While other changes are reasonable, the 2nd one is very unfair. Meaning who in on PR for near 1 year, need to wait another 3 years to apply for citizenship.


----------



## kaju (Oct 31, 2011)

nightbirdaus said:


> While other changes are reasonable, the 2nd one is very unfair. Meaning who in on PR for near 1 year, need to wait another 3 years to apply for citizenship.


While I understand and sympathise with those affected, I don't see how you can call it unfair - any country has the right to decide what its requirements for citizenship are, and no country owes any foreigner a quick oath to citizenship.

Four years of PR is still pretty good - you'd need 5 years for the UK, US, Vietnam, France, even more for others, such as 7 years for India and 8 years for Germany. 

Of course, lots of people never get Citizenship in Australia and still live here and travel internationally regularly.


----------



## trinkasharma (Mar 20, 2013)

How is someone severely affected by this ruling?


----------



## roy100 (Apr 22, 2017)

*Stop panicking about the new visa/citizenship changes*

Hi all,

From the past 3 days I am seeing a lot of panic in this forum regarding the new Citizenship rules and the 457 issue. 

The government has replaced 457's with 2 new visas. Lets be honest here, the 457 visa was abused a lot. It needed a change & it got one. Now genuine employees will only come to Australia on the new visas. Its a good thing because there is clarity on this subject now. The occupations removed are almost right. I know some Mechanical Engineering positions have been removed too but hopefully they will be back soon. Remember the list goes by the market. If there is a demand then there has to be a supply. So if your occupation is not on the list, then there are a lot of sub streams in your occupation you could apply for. The main occupations are still on the list and will be there for the near future and hopefully they will increase the list too. Australia is a growing economy & there is always demand for jobs to be filled. 

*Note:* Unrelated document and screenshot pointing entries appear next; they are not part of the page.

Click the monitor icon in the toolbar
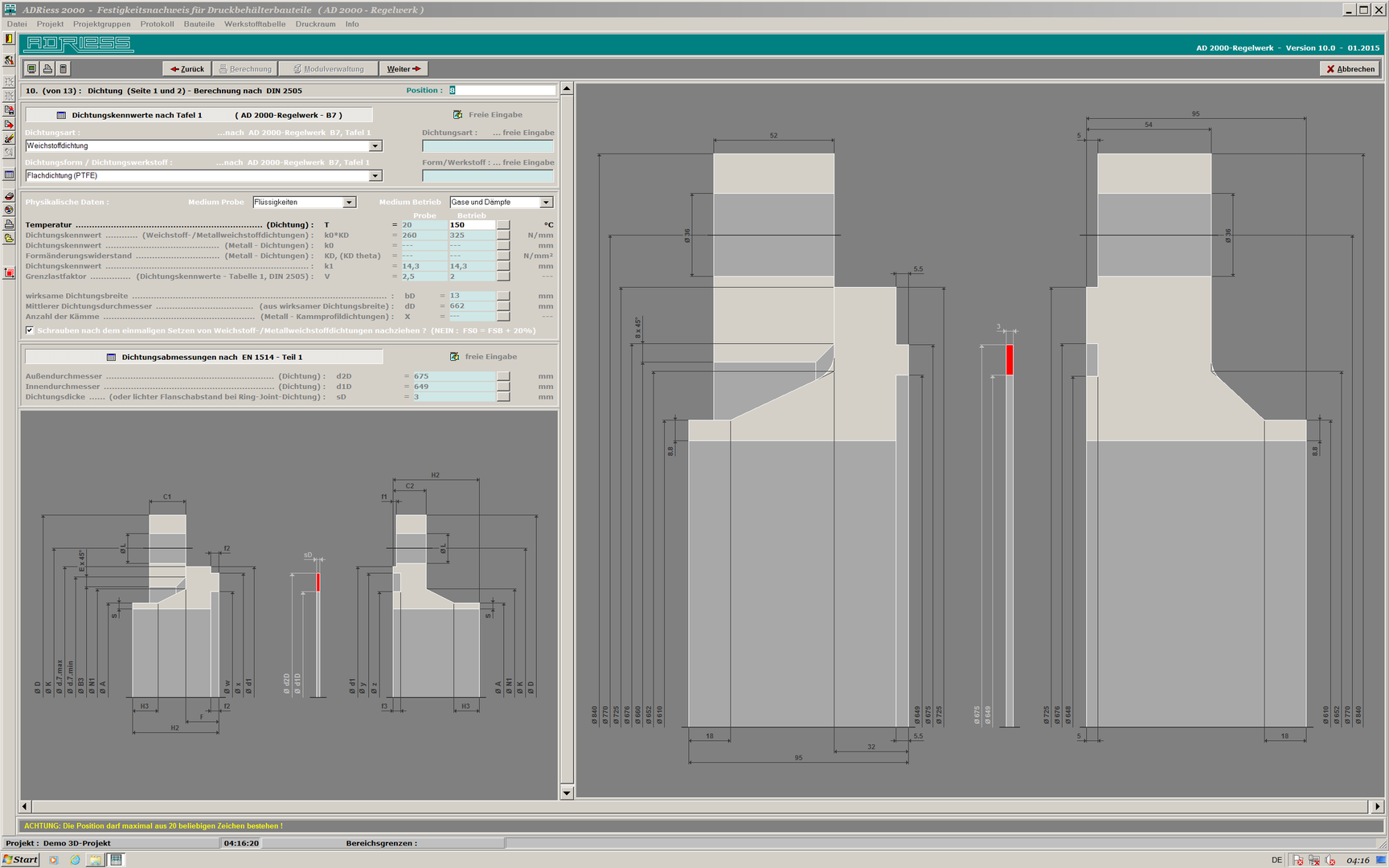Screen dimensions: 1389x868 pos(31,69)
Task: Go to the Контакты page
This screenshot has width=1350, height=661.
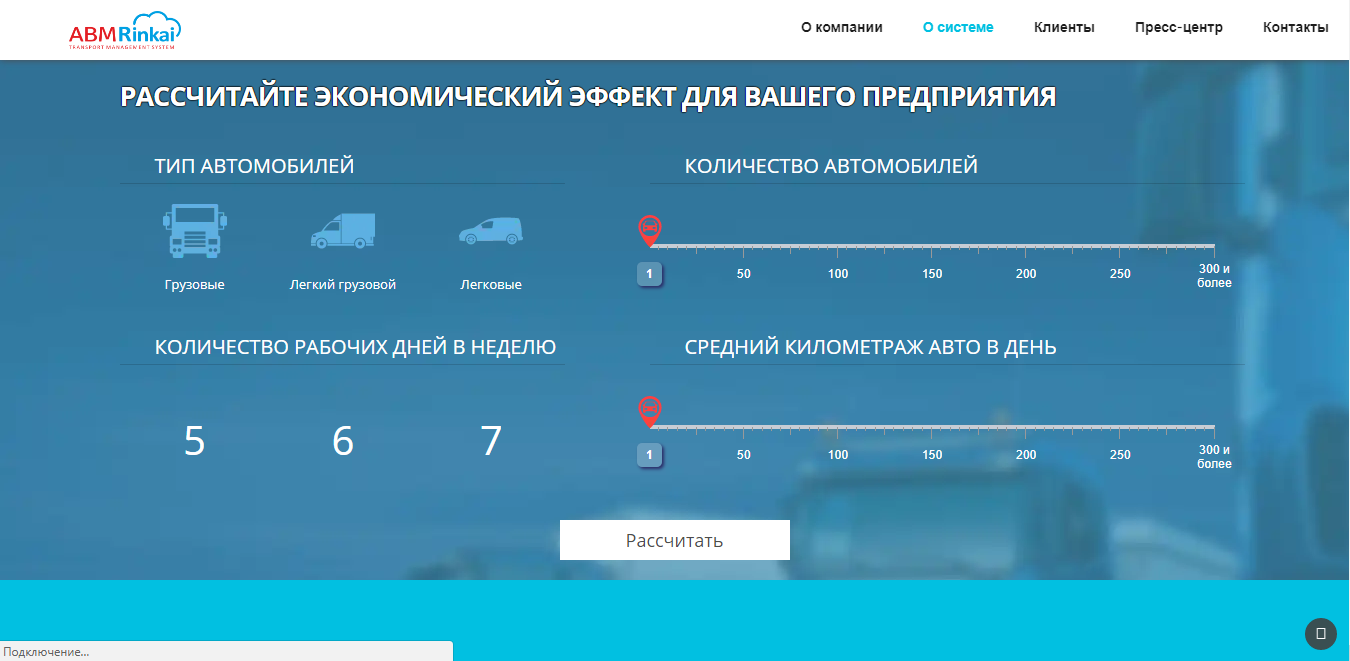Action: click(1295, 27)
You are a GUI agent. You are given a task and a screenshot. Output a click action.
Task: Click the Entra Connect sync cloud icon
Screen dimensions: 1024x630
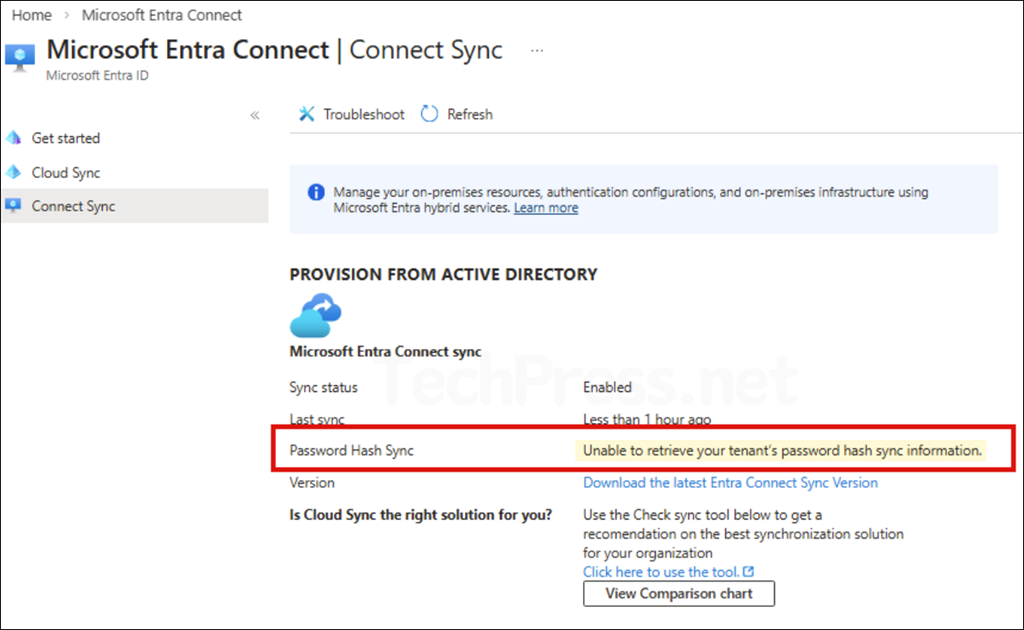click(316, 316)
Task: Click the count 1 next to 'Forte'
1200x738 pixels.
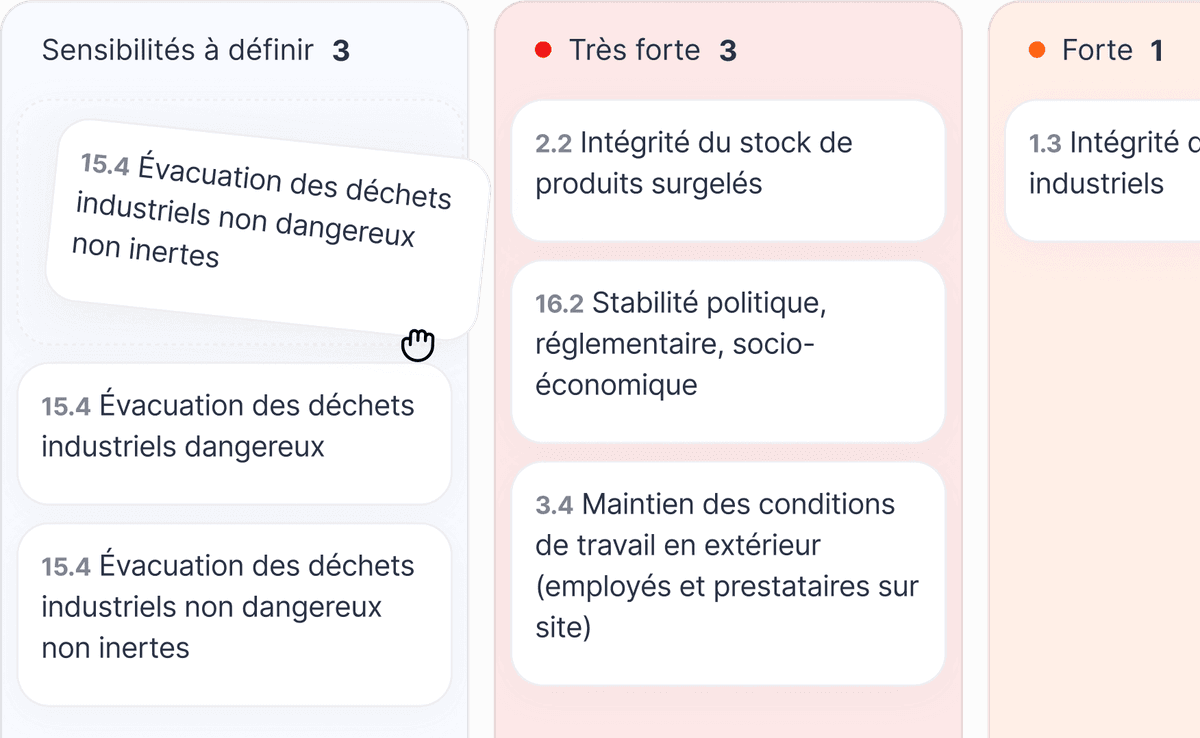Action: 1157,51
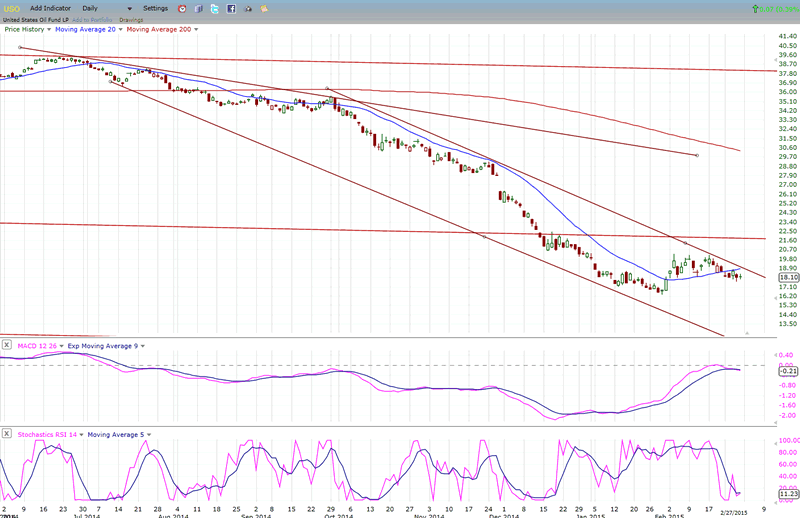Close the MACD indicator panel
The width and height of the screenshot is (800, 518).
[x=7, y=345]
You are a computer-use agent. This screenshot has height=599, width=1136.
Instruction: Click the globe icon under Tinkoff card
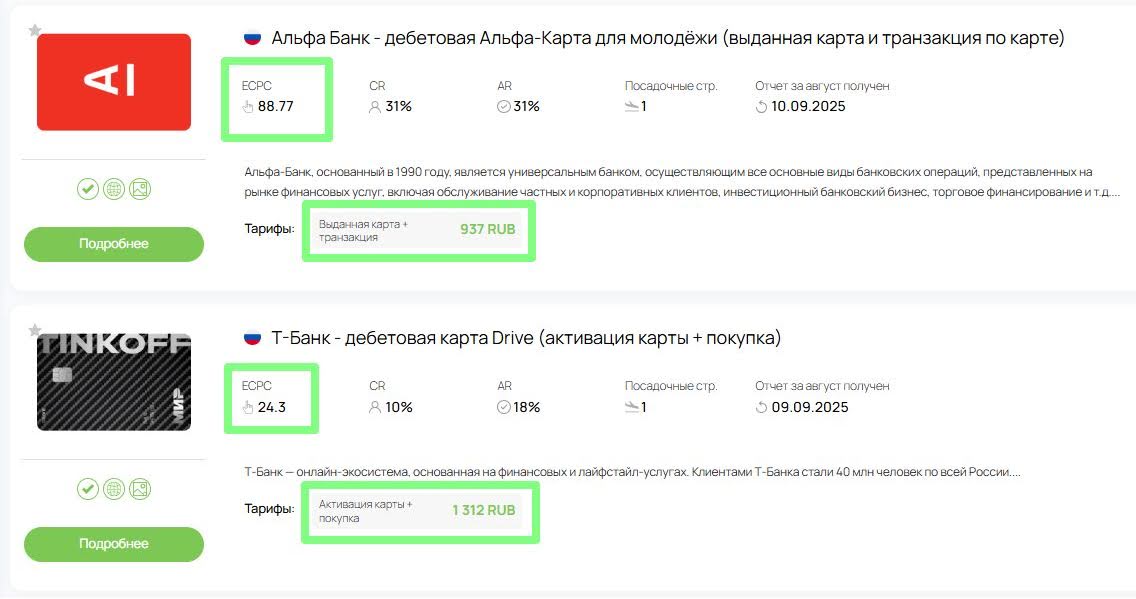coord(114,489)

As far as the Citizenship changes goes, its again the right thing. To become a citizen you need to love your country. So the government has all the right to make sure the right people become citizens. A lot of people are not happy with the 4 year wait but its a good thing because it gives you a hell lot of time to prepare for the Citizenship test. People who have stayed long in Australia must be angry that they can't apply right away but its a wait for a few more years. I'm sure the English test is going to be a formality since everyone has to get good English scores for their visas. Community integration is also a formality.

Yes the new rules are not right for International students & I'm sure the government knows about it. I'm hearing there is considerable pressure from the Uni's on the government to do something about it, maybe we will hear something good for the students soon. Be optimistic.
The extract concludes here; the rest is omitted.